2. What Is the Primary Workload?

Snowflake wins when:

• Primary workload is structured BI/analytics
• You need reliable, predictable query performance for dashboards
• Sharing data across organizational boundaries (Data Sharing is best-in-class)
• Multi-cloud flexibility matters

BigQuery wins when:

• Already in Google Cloud (GKE, Pub/Sub, Vertex AI)
• Unpredictable or spiky query patterns (serverless = no idle compute)
• Near-zero operational overhead is a priority
• Ad-hoc querying of massive datasets

Databricks wins when:

• Complex data engineering pipelines beyond SQL transforms
• Real ML/AI training alongside data engineering
• Streaming and batch in one place
• Data lives in a lake (S3/ADLS/GCS) without copying it

3. What Does Cost Look Like?

Snowflake:

Credits × Virtual Warehouse Size × Runtime

Predictable but requires warehouse management. Idle warehouses cost money. Auto-suspend is not optional.

BigQuery:

Bytes Processed (on-demand) OR Slot Reservations (flat-rate)

Fantastic for low-volume teams — pay nothing when not querying. A full table scan on 10TB without a WHERE clause will ruin your budget.

Databricks:

DBUs × Instance Type × Runtime + Cloud VM costs

Most complex to cost-manage. You're paying for DBUs and the underlying cloud VMs. Poorly tuned clusters or long-lived notebooks are silent budget killers.

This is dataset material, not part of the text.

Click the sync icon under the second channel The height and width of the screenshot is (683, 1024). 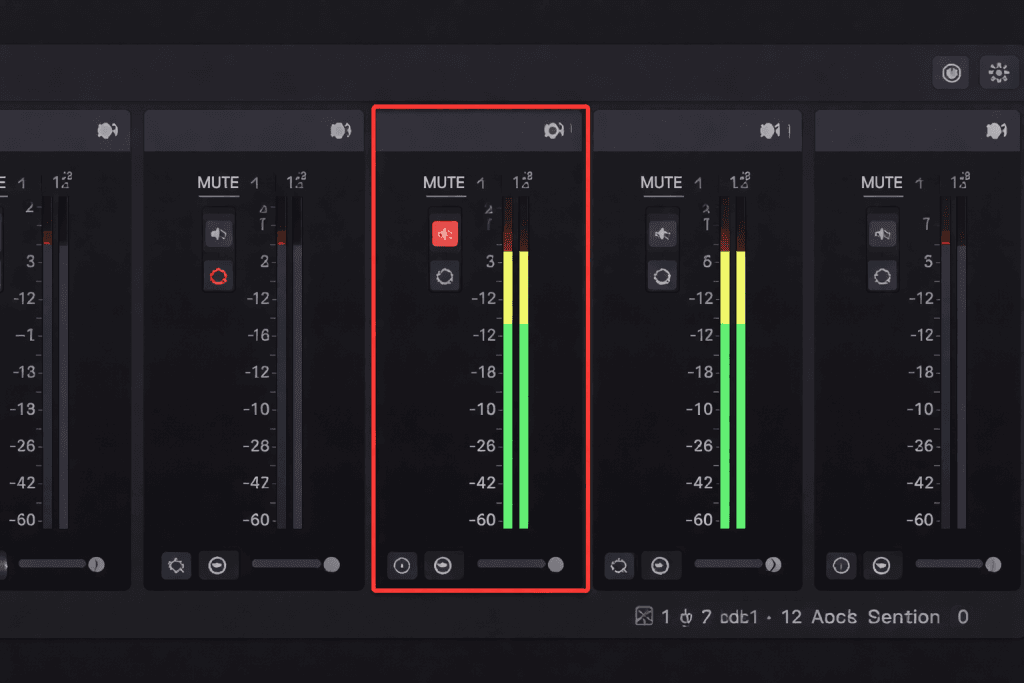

4. How Complex Are the Pipelines?

Standard complexity (SQL + dbt):

• Incremental loads from source systems
• Multi-layer transforms (raw → staging → mart)
• Business metric aggregations
• SCD Type 2 patterns

→ Snowflake or BigQuery handle this beautifully.

Moderate complexity:

• Custom Python-based transforms
• Semi-structured data (JSON, nested arrays) at scale
• ML-based deduplication

→ All three handle this. Databricks has the best ergonomics.

High complexity:

• Real-time streaming + batch reconciliation
• Feature engineering for ML models
• Custom model training + serving
• Graph processing, iterative algorithms

→ Databricks is the clear winner.

5. What Is the Ecosystem Fit?

Snowflake integrates best with:

• dbt (the dbt ↔ Snowflake pairing is industry-standard)
• Fivetran / Airbyte for ELT
• Tableau, Looker, Mode for BI
• Snowpark for Python inside Snowflake

BigQuery integrates best with:

• Looker (Google acquired it — tight native integration)
• Google Cloud services (Dataflow, Pub/Sub, Vertex AI)
• dbt (works well here too)
• Looker Studio (free)

Databricks integrates best with:

• MLflow (built by Databricks — fully native)
• Delta Lake (also built by Databricks)
• Hugging Face models
• LangChain and LLM workflows
• Unity Catalog for cross-platform governance

Performance Benchmarks

1. Ad-Hoc Query (1TB table scan)

Snowflake (Large warehouse):

SELECT region, SUM(revenue)
FROM orders
WHERE order_date >= '2024-01-01'
GROUP BY region;
-- Time: 4.2 seconds

BigQuery (on-demand):

SELECT region, SUM(revenue)
FROM `project.dataset.orders`
WHERE order_date >= '2024-01-01'
GROUP BY region;
-- Time: 3.8 seconds
-- Cost: ~$5 per query at on-demand pricing

Databricks (SQL Warehouse):

SELECT region, SUM(revenue)
FROM orders
WHERE order_date >= '2024-01-01'
GROUP BY region;
-- Time: 5.1 seconds
-- Warm cluster required

Winner: BigQuery (serverless, no warm-up penalty)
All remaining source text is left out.